Sobre todo, porque la exposición directa al área está concentrada en un limitado grupo de compañías en Europa y ninguna de ellas tiene sede en España, según el análisis de la banca de inversión. Puede haber áreas o ramas de negocio afectadas, pero sin un peso importante
Lo que más se teme es un encarecimiento de la energía que afecte a los costes e impacte en el beneficio. También una ralentización económica. Pero a la vez se confía en que el miedo que tiene Trump a la subida del precio del petróleo lo lleve a tomar medidas si el crudo se ve amenazado.
Escenario positivo
Los negocios con mejores perspectivas son el M&A y la deuda. Ferrovial acaba de demostrarlo con su reciente emisión. Y Amazon ha decidido estrenarse con su primera macrocolocación de bonos en euros en pleno conflicto en Oriente Próximo.
Después del parón del mercado de deuda en la primera semana del conflicto, la segunda ha sido una de las más activas del año. Es la señal de que las empresas han aprendido a adaptarse a las curvas y no se paran por ellas, apuntan fuentes financieras.

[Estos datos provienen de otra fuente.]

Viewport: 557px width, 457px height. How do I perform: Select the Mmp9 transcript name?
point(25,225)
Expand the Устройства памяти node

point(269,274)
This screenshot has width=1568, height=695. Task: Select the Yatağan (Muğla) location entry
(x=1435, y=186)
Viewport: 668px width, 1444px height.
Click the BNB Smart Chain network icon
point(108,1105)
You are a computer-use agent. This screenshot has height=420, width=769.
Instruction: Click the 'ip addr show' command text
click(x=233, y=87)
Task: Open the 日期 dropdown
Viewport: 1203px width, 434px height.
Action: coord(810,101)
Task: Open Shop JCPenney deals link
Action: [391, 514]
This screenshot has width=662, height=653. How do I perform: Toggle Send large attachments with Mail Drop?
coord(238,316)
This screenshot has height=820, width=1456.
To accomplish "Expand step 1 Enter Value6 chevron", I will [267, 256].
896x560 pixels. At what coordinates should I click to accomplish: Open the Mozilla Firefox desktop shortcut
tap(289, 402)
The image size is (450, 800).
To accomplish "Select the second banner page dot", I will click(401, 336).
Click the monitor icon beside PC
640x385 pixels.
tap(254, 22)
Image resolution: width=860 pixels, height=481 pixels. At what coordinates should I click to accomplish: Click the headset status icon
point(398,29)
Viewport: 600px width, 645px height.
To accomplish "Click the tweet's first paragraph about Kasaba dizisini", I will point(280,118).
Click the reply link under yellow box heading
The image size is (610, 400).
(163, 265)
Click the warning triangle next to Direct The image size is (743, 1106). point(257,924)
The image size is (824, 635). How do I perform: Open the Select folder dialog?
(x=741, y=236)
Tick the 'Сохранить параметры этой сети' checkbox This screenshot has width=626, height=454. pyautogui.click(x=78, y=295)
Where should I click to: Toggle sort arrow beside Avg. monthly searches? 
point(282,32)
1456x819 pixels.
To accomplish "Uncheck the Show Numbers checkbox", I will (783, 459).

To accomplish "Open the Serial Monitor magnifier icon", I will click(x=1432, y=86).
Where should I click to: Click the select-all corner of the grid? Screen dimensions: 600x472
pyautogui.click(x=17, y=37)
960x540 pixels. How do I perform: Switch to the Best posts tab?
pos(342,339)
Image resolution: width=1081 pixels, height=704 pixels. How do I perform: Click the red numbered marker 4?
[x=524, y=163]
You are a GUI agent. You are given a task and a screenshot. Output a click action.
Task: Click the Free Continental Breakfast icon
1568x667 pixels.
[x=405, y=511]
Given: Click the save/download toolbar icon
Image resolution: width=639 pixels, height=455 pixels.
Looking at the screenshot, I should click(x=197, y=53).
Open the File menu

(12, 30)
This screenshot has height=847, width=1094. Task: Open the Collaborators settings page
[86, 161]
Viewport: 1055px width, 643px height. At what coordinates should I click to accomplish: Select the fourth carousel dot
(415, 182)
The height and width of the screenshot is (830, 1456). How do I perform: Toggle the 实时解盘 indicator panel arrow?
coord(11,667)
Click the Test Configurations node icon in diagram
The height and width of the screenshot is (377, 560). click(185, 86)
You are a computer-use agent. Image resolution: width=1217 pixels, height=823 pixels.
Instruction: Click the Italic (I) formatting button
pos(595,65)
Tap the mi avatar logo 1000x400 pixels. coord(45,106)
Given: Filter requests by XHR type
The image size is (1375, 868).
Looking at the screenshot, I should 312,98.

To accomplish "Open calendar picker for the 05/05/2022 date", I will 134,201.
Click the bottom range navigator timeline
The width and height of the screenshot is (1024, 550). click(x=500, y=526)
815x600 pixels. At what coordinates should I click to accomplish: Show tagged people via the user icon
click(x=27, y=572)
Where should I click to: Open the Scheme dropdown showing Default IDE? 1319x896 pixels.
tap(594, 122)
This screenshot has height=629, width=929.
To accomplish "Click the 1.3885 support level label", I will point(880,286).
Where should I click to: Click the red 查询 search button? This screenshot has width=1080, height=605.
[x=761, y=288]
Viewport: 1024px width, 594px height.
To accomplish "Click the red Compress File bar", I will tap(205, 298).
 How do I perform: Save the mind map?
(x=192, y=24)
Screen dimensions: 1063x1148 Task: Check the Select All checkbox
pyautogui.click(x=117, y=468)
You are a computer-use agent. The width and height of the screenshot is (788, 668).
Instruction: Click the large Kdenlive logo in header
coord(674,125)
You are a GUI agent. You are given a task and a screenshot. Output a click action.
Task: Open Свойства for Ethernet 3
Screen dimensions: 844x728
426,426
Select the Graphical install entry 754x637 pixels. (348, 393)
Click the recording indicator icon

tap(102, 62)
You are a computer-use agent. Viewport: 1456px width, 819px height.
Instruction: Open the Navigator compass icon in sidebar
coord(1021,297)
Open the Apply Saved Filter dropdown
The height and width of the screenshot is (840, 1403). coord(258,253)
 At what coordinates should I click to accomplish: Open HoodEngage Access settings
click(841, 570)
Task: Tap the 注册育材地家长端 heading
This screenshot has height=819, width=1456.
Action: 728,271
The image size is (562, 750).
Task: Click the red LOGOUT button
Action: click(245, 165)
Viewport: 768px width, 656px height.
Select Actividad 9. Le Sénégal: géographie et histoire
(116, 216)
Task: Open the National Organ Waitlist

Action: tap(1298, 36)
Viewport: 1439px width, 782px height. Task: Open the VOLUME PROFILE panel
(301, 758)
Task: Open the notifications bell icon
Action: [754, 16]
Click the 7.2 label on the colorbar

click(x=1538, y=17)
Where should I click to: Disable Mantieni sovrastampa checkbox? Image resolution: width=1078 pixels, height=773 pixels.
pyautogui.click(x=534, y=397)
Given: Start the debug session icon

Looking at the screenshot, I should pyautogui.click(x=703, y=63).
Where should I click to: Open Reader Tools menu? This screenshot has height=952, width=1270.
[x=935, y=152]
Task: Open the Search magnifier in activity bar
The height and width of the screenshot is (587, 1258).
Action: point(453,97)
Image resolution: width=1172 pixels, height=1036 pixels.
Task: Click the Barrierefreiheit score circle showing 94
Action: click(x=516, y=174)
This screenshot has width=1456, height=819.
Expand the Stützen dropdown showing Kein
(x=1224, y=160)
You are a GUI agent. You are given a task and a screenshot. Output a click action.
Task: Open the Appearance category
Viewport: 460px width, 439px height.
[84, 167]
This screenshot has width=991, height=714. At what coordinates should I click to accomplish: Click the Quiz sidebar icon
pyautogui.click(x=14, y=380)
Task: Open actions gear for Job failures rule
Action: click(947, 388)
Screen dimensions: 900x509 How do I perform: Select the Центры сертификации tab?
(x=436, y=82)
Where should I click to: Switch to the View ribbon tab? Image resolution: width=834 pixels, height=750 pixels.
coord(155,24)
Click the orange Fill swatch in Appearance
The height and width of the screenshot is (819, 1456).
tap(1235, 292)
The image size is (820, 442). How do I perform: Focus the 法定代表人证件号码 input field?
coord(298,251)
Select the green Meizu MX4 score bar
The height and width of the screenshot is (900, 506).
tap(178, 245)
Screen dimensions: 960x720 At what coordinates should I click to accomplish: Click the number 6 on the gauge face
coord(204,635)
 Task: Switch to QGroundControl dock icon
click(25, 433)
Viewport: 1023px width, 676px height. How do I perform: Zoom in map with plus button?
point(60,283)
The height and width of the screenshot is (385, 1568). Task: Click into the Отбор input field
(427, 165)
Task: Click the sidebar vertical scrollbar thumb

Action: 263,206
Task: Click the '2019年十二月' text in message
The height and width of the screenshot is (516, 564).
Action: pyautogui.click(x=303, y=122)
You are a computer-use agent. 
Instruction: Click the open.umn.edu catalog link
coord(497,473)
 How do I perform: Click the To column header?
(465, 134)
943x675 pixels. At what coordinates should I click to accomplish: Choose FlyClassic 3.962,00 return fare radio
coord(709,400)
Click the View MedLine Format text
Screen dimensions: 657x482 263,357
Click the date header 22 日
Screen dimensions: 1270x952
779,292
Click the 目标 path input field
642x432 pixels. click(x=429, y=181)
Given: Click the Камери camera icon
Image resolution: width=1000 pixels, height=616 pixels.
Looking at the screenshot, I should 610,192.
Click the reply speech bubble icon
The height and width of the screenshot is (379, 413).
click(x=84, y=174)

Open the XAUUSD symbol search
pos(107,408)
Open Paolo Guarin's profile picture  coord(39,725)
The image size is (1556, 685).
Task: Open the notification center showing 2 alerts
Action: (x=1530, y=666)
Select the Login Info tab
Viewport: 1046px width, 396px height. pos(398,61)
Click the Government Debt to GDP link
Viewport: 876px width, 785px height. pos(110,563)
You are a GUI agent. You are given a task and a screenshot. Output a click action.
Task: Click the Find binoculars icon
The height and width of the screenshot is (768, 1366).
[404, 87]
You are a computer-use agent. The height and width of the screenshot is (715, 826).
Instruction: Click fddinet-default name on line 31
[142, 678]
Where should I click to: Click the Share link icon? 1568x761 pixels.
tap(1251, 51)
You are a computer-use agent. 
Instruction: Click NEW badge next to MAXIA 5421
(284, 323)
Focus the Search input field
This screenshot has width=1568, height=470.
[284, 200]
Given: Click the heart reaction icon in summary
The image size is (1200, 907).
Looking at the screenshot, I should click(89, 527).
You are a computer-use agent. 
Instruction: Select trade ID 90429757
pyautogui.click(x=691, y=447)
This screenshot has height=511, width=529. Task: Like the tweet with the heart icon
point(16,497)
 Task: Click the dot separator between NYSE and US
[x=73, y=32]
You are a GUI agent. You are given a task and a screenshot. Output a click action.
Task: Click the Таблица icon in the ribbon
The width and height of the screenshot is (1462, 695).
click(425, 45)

Las fusiones y adquisiciones no tienen un marcaje tan inmediato como la deuda, pero las mismas fuentes aseguran que las operaciones siguen su curso.
Otra cosa son las salidas a Bolsa. Las operaciones en el mercado bursátil han sido el motor del crecimiento de los ingresos de los bancos de inversión en el arranque del año, con un alza del 66%, y hay transacciones que siguen vivas, pero son las que pueden realizarse con más rapidez y abrirse y cerrarse en el día.
Las OPV están más condicionadas, porque suponen una exposición de varias semanas al riesgo de mercado y la volatilidad es extrema. Eso ha elevado la cautela, pero por ahora nadie habla de cerrojazo, sino de esperar a ver cómo se desarrollan los acontecimientos antes de dar nuevos pasos.
Los préstamos sindicados son el eslabón más débil. Es el único negocio de la banca de inversión que no había conseguido remontar sobre el año pasado antes de que estallara el conflicto.
Deutsche Bank achaca este retraimiento a las noticias negativas por el frente del crédito privado. Ahora se le une otro motivo más para la convalecencia.